La composición de la selección de Canadá también refleja la diversidad del país: el capitán Alphonso Davies nació en un campo de refugiados en Ghana y comenzó su carrera futbolística ya en Edmonton. Para Canadá, esta es la tercera participación en un Mundial, pero es la primera vez que el torneo se realiza en casa. El equipo espera alcanzar por primera vez la fase eliminatoria, aunque las posibilidades se consideran modestas.

A diferencia de México y Estados Unidos, Canadá será sede únicamente de dos sedes del torneo: Toronto y Vancouver, donde se disputarán 13 partidos en cada ciudad. La mayoría de los encuentros tendrán lugar en Estados Unidos. A pesar de ello, los gastos para los contribuyentes canadienses superaron los 1.000 millones de dólares canadienses, lo que generó críticas por el alto costo de las entradas y la baja demanda hotelera. Según russpain.com, parte de las entradas para los partidos en Toronto y Vancouver aún no se han vendido, y la demanda de alojamiento fue menor de lo esperado. Más información sobre el calendario y el inicio del torneo — en el artículo sobre los primeros partidos del Mundial 2026.

Las autoridades canadienses califican el torneo como una oportunidad única para el país, a pesar de las dificultades financieras y organizativas. Muchos aficionados, como Nikola Vukelic, reconocen que no pueden permitirse comprar entradas para el estadio, pero no piensan perderse el ambiente de una gran fiesta del fútbol.
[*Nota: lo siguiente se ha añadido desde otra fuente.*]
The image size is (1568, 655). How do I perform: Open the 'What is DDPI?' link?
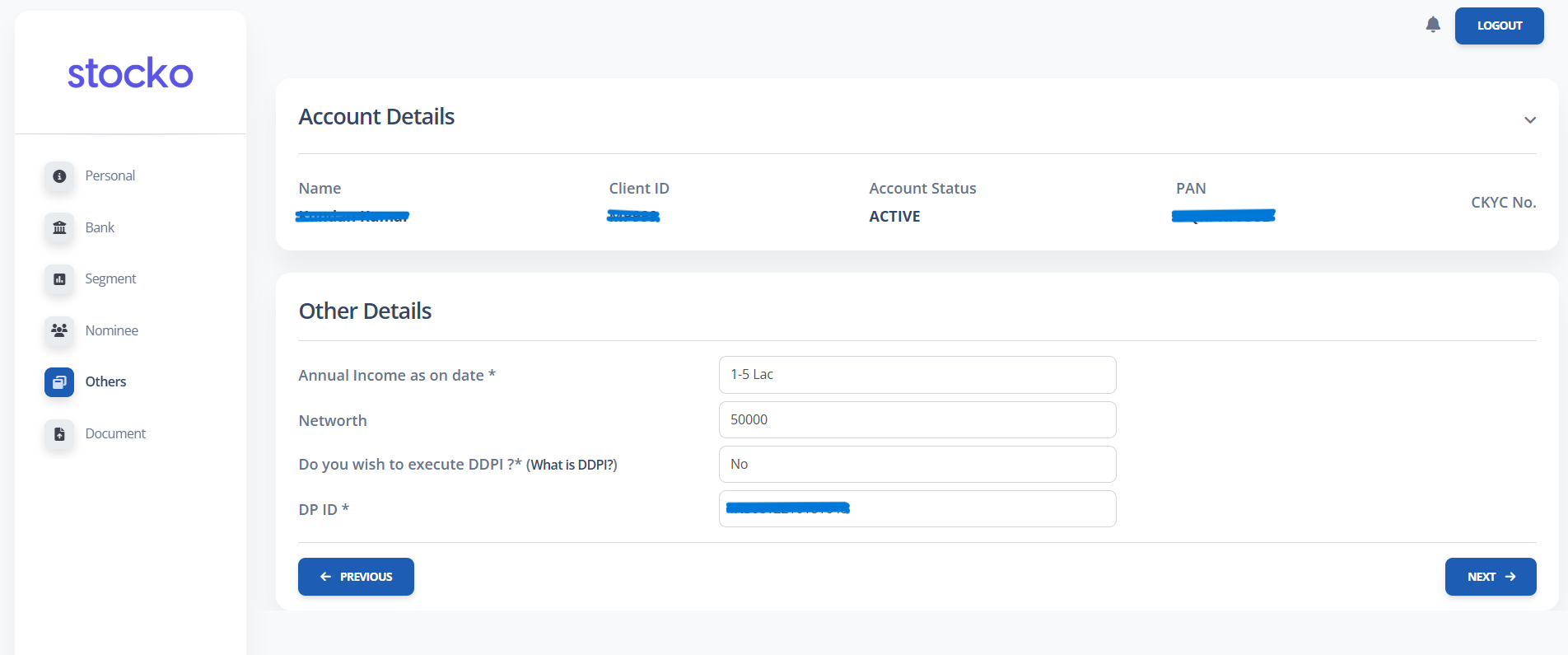pos(572,465)
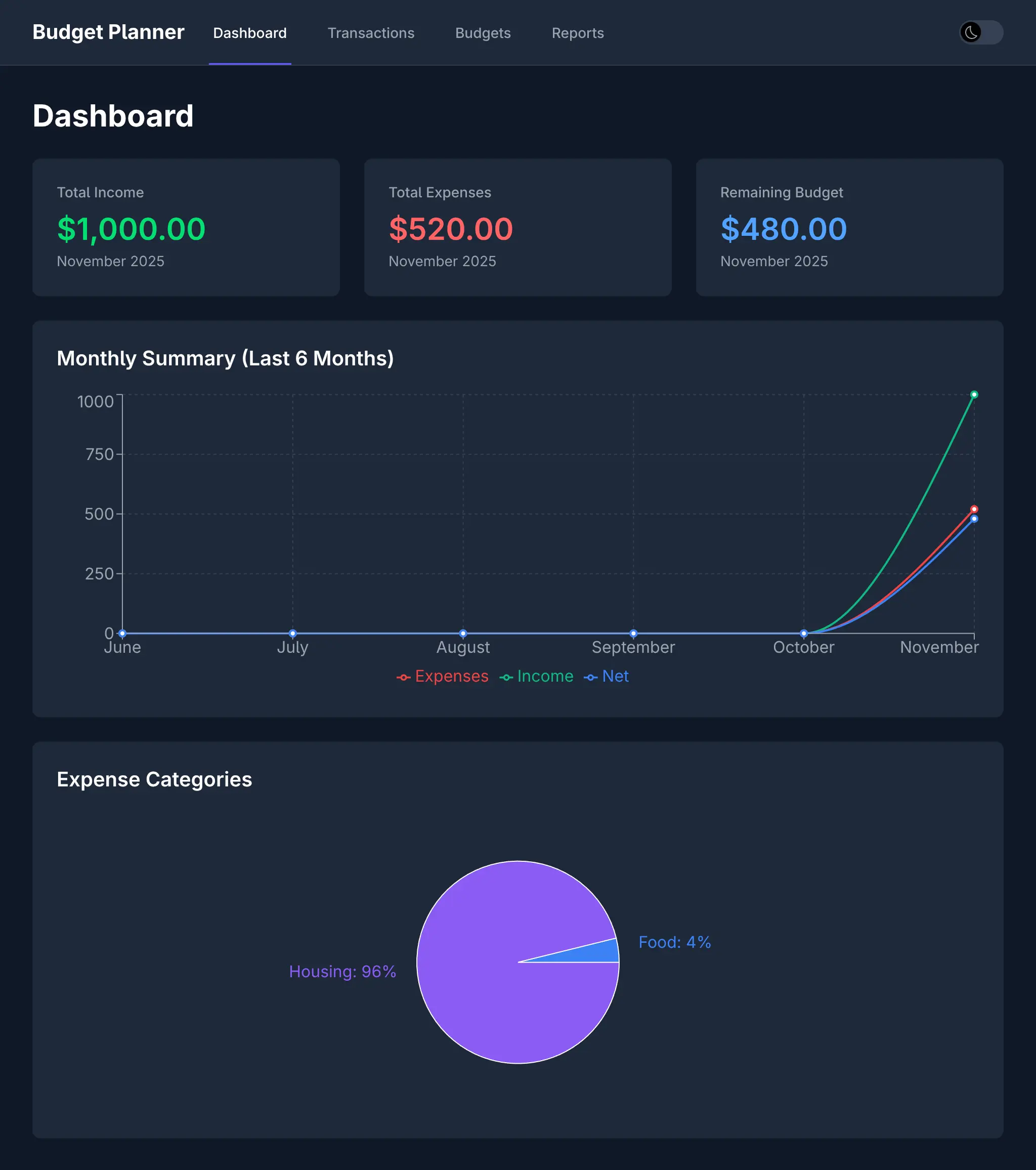This screenshot has height=1170, width=1036.
Task: Switch to the Transactions tab
Action: pos(371,33)
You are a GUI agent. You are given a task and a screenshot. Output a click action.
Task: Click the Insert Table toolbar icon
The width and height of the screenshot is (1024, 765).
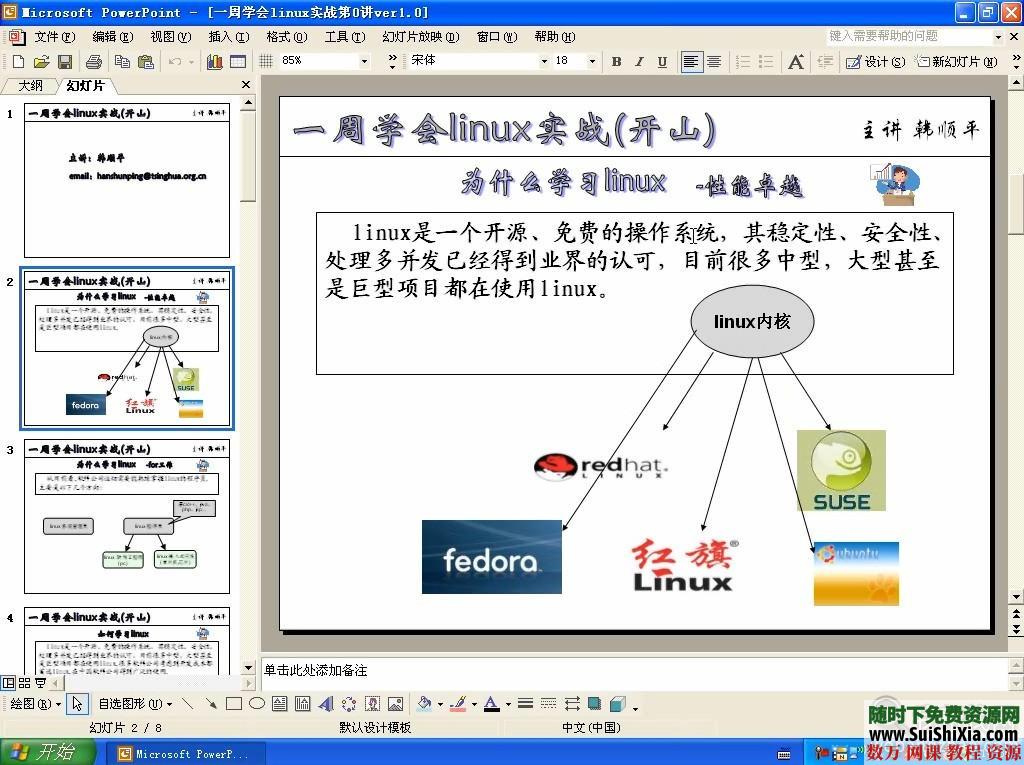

Toronto ya se prepara para la llegada masiva de visitantes y posibles congestiones de tráfico, aunque aseguran que la ciudad podrá con la carga.

Para referencia: la Copa Mundial de Fútbol de 2026 se celebra por primera vez en tres países a la vez: Canadá, Estados Unidos y México. En Canadá solo participan dos ciudades, mientras que la mayoría de los partidos y ceremonias se llevan a cabo en sedes estadounidenses. El torneo se ha convertido en el más grande de la historia de la FIFA en cuanto a número de participantes y partidos.